§ Data records:
- - - - -
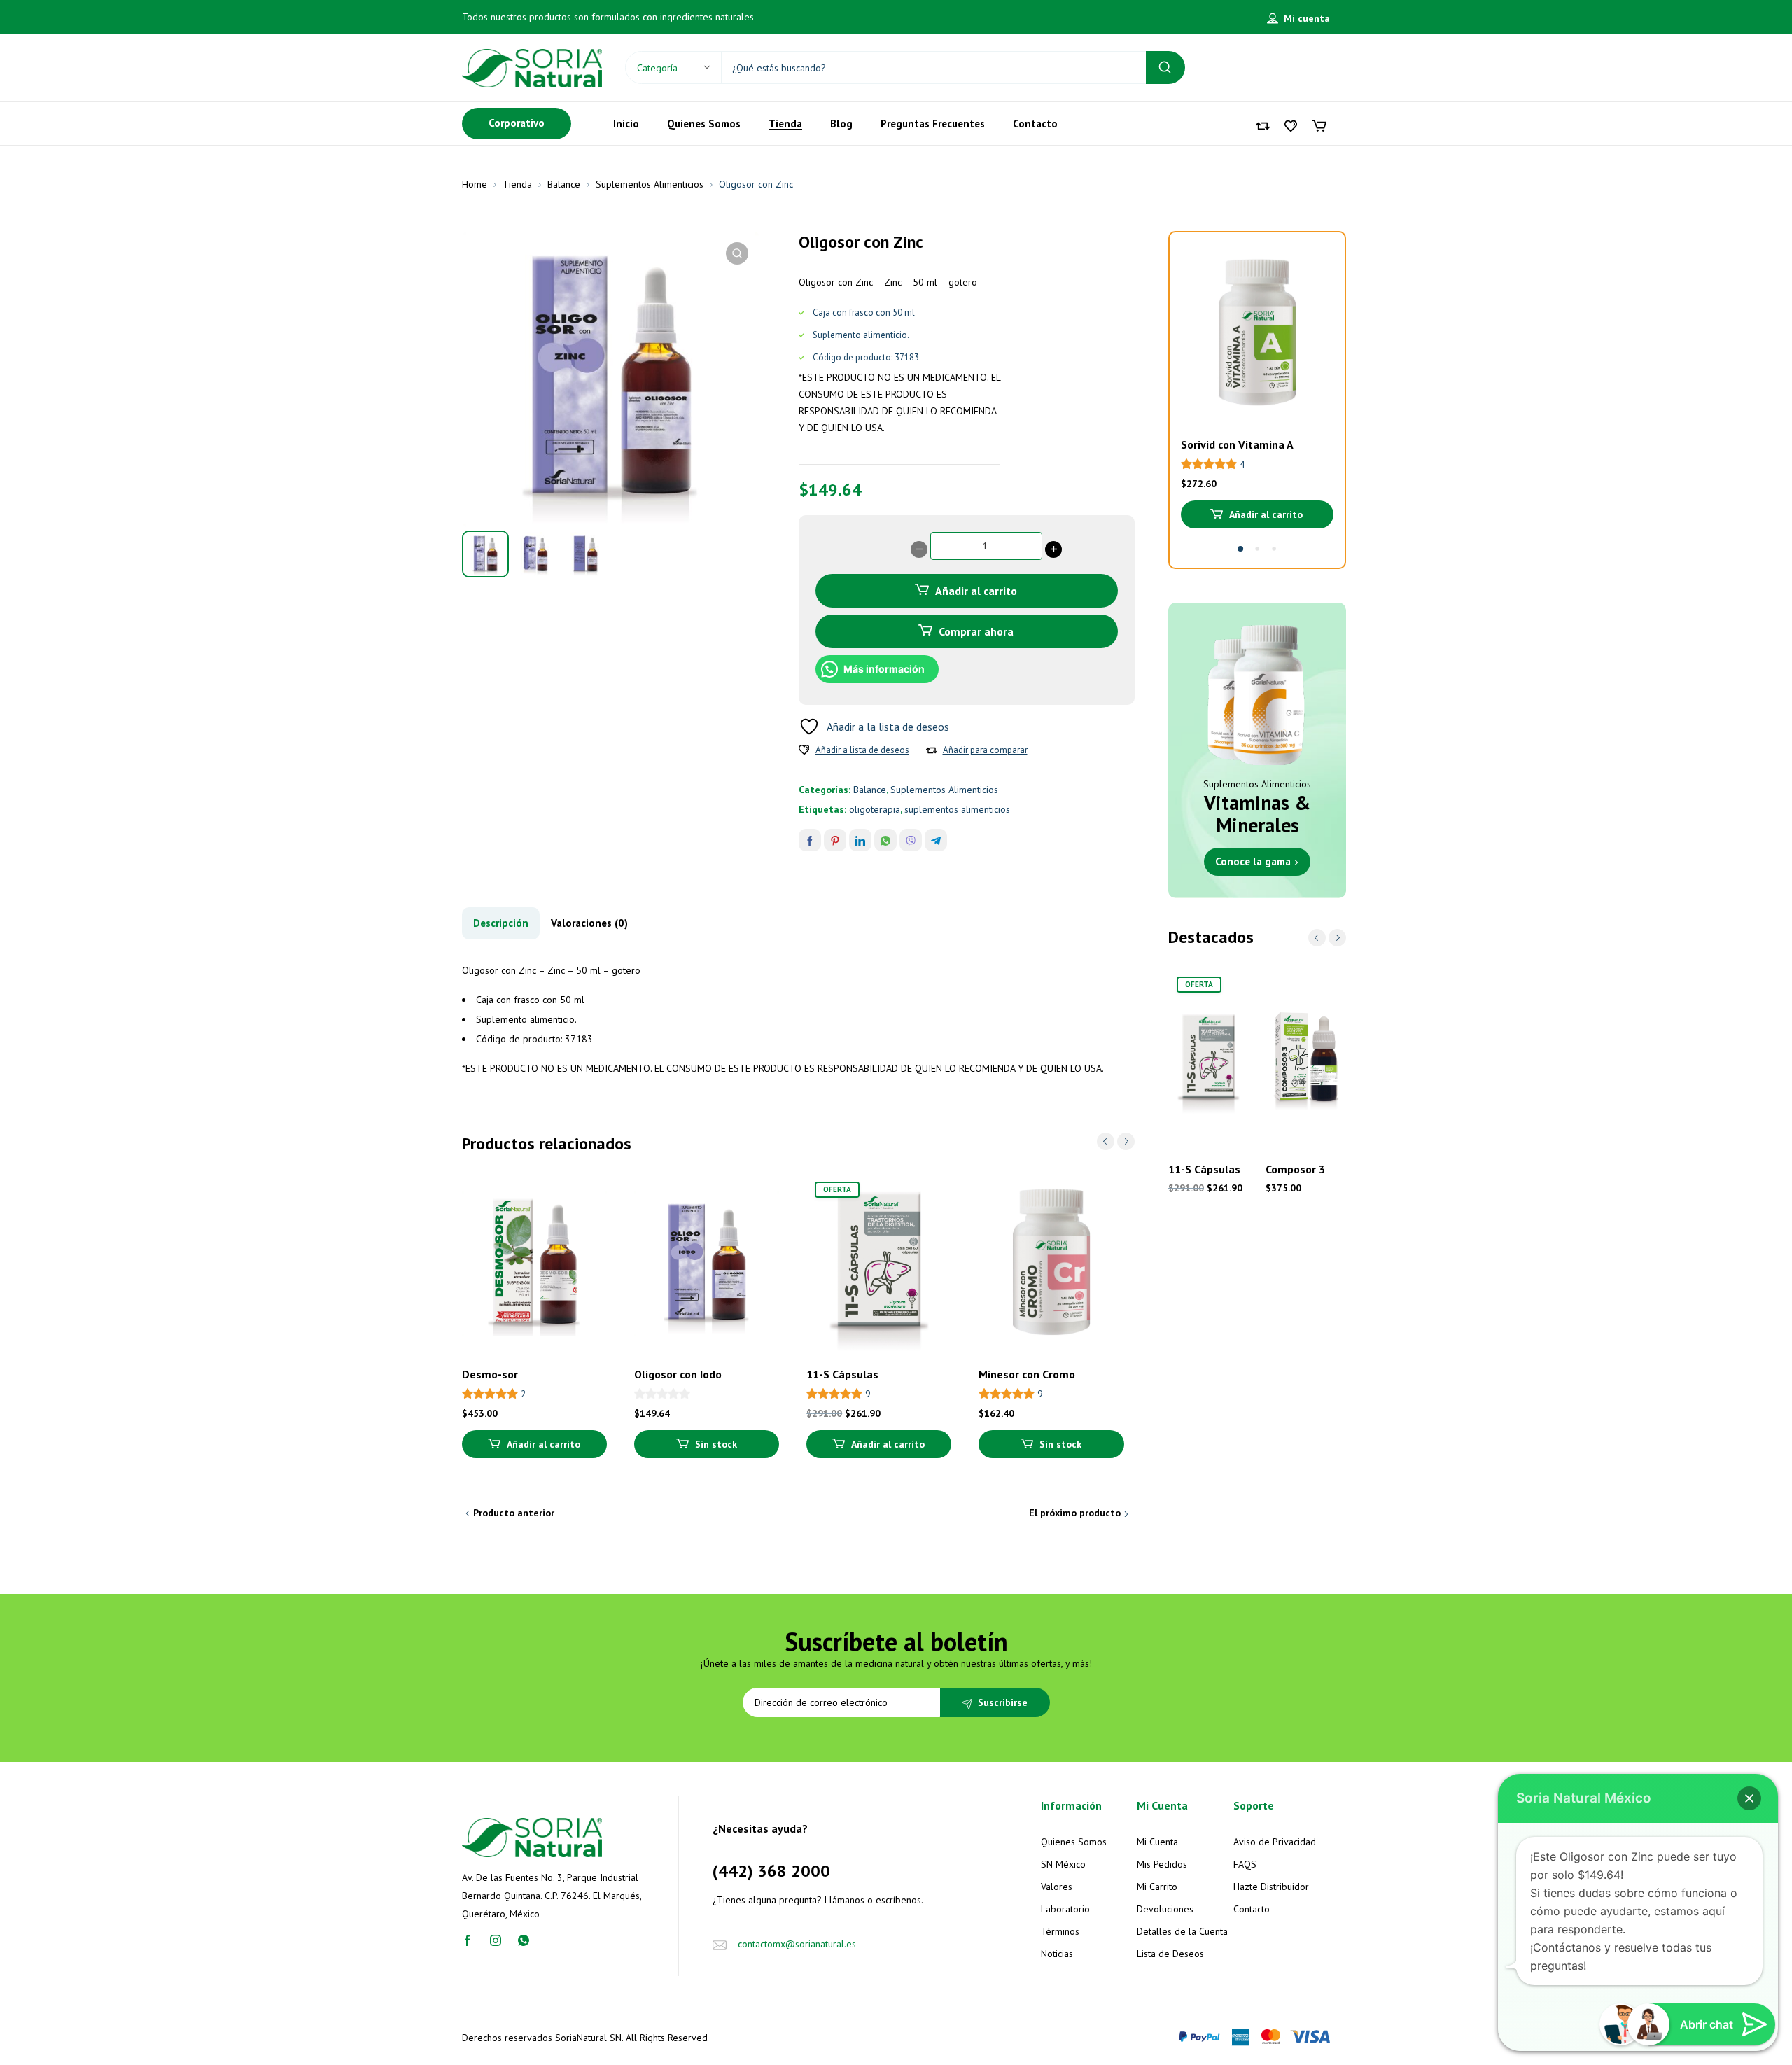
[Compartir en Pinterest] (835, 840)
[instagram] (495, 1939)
- - - - -
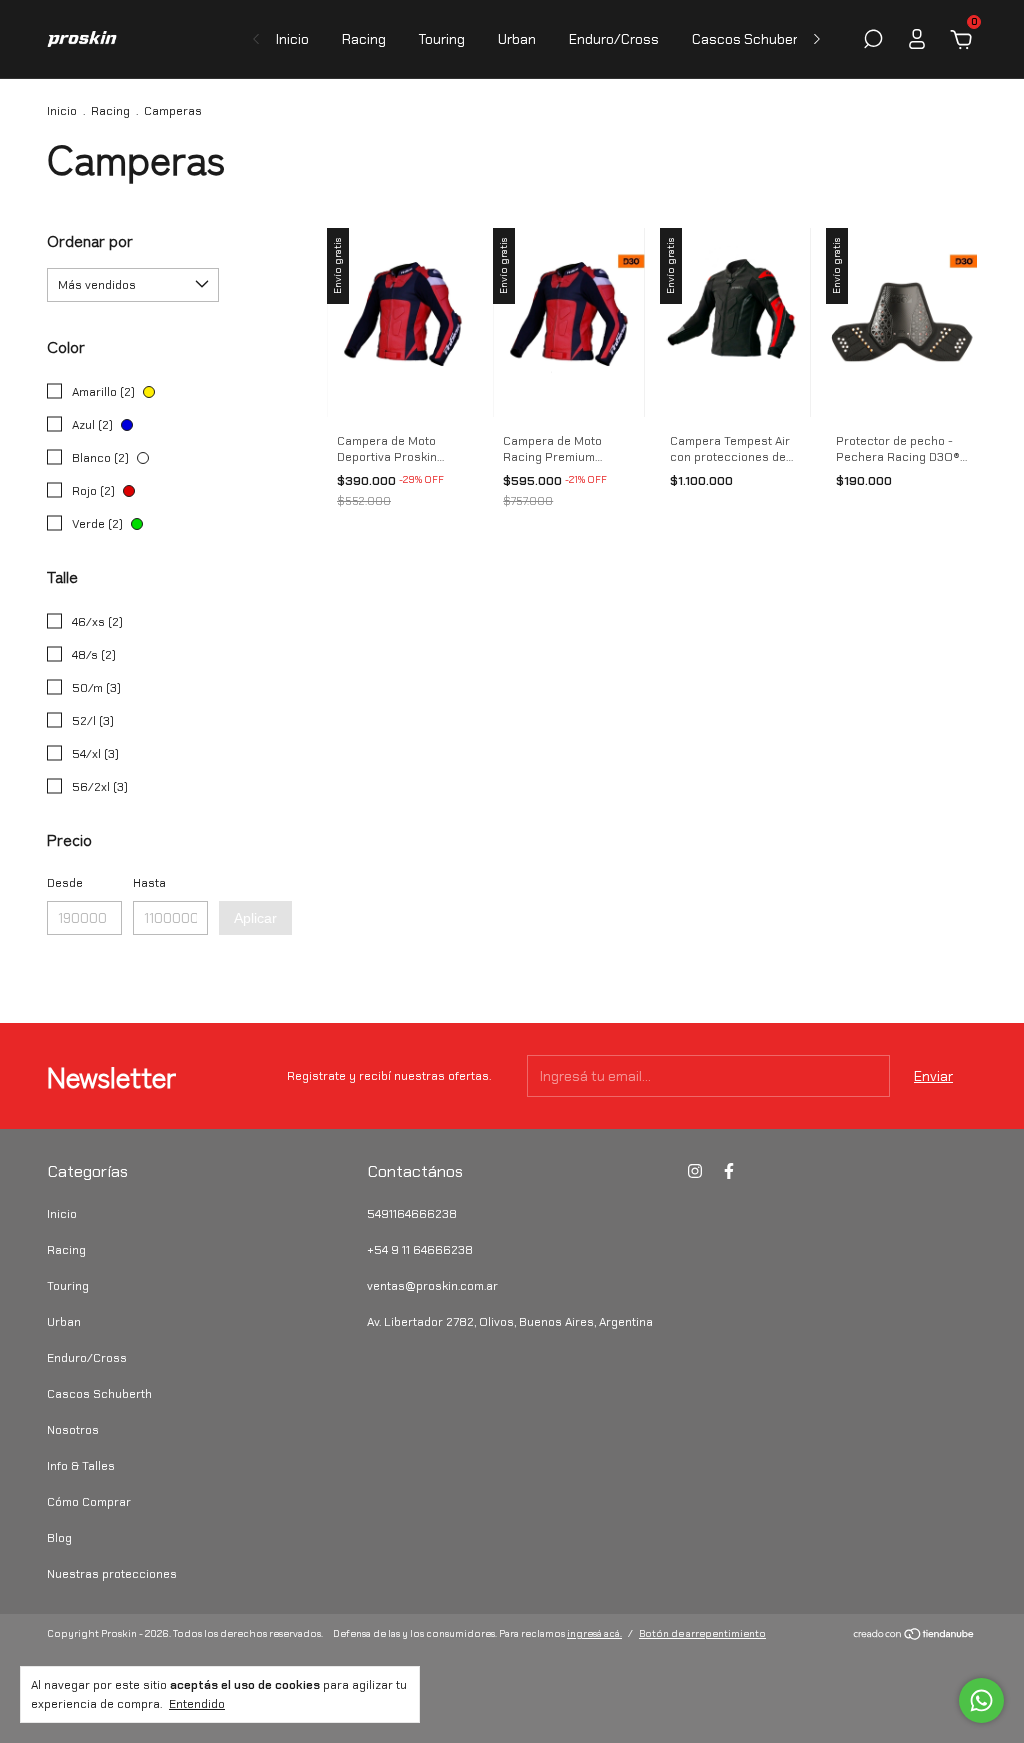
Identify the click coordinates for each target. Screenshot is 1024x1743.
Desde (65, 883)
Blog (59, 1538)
- - - - -
§ Prompt: In the listing above, find the line with "Identify the click" and the line with "Blog (59, 1538)", then print exactly those lines and every line between them.

§ Completed task:
Identify the click coordinates for each target. Screenshot is 1024x1743.
Desde (65, 883)
Blog (59, 1538)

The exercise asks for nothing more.